THE ART OF THE ST. ANDREW’S CROSS
I’m an erotic romance author and have done copious amount of research for my books because I write a lot about BDSM. I’m not going to try and tell you I’m an expert but in my research I’ve spent time with several true Dom’s and Masters discussing the lifestyle and they’ve allowed me into their worlds in eye opening ways.
Many people enjoy a bit of kink and while couples of all types may indulge in a little vanilla spanking, purchasing and using sex toys and even shackling your partner every once in awhile, few people truly engage in the art of BDSM. Or do they? The practice is more widespread than you think however. Domination and submission has been around for centuries and with the explosion of the internet you can find almost anything and anybody you’re looking for. I caution anyone who may be thinking about doing this and don’t have a partner, be careful. Many say they know what they’re doing and they don’t. Remember that trust is the number one aspect of engaging in any sexual games. If you and your partner are curious of course you can learn and read and there are also Masters who will provide training for you as a couple.
One of the aspects of BDSM is restraining and disciplining subs. What many people don’t understand is that whipping, caning, flogging and spanking are not simply used in methods of punishment. For those who engage in the lifestyle subs often crave being flogged and even some enter what is known as subspace. Don’t get me wrong, in talking with several Dom’s they do punish but typically certain methodologies are reserved for playtime or as the Dom I speak with most – the time for “using” his sub.
That’s where spanking benches and other apparatuses come into play and one of the favored pieces is the St. Andrew’s Cross or more popularly know as the “X” Cross because of it’s simple design. Whether in polished wood or steel the oversized piece is in the shape of an “x”. Subs are restrained at their wrists and ankles in various ways from leather straps to chains and are whipped with various selected tools.

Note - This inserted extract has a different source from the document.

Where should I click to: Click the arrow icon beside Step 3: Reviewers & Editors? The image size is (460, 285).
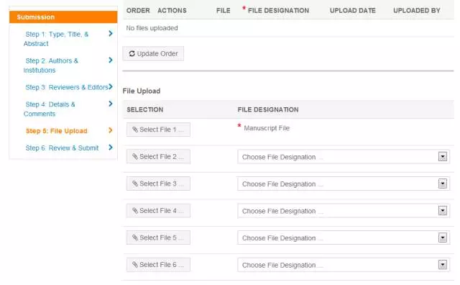[x=111, y=86]
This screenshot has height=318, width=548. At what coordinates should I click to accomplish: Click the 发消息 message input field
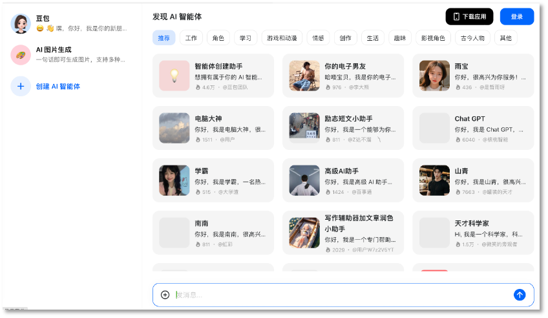pyautogui.click(x=336, y=295)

That sounds simple enough, doesn’t it? But in truth the playtime does or needs to go further. Meaning – you really need to have someone who knows what they’re doing before they pick up a whip and start beating their sub. That’s not what this is about. Don’t get me wrong, there are true sadists out there who enjoy nothing more than flogging or beating a sub with zero regard to their welfare or their enjoyment. Sadists get their pleasure from giving pain. That’s it. They don’t care if they harm you at all.
As my Dom has said – if I would consider moving into the lifestyle or even for measured playtime he would hurt me but not harm me. His pleasure would be seeing me getting pleasure from the whipping and of course other aspects of playing. That’s not to say that there won’t be welts and bruising. Depending on your skin and how the implement is handled – of course the sub is going to have marks. That’s part also of what this is about. But if the Dom or Domme knows what they’re doing they can tell almost instantly when it’s time to stop. It’s been said that as some subs enter the heightened state of pleasure they beg for more. This is what is known as subspace – the moment of pure ecstasy where the dichotomy of pain and pleasure is at its pinnacle.
For the cross itself there are things to look for when considering purchasing. First of all there are companies that specialize in the design and built and many places offer custom designs. There are those who practice the art who build them but I caution those who don’t know the building industry etc as many of the crosses have been known to topple over. Some of these are free standing while others are attached to walls. I’ve even seen some that if vanilla style friends would come over would not be noticed at all – almost like a dazzling piece of art on the wall.
The shackles can be custom made or purchased through many online sites. Now the cross isn’t just used for whipping either. Imagine the possibilities of using toys on your sub. Mmmm… For those of you who might be considering moving into the realm of BDSM I will always tell you to do your homework thoroughly. If you either allow yourself to get into a situation with someone you don’t know or if you try something with your partner you haven’t researched and its not what you expect, you probably won’t try this again. But for those of you who do enjoy, it’s a lifetime experience.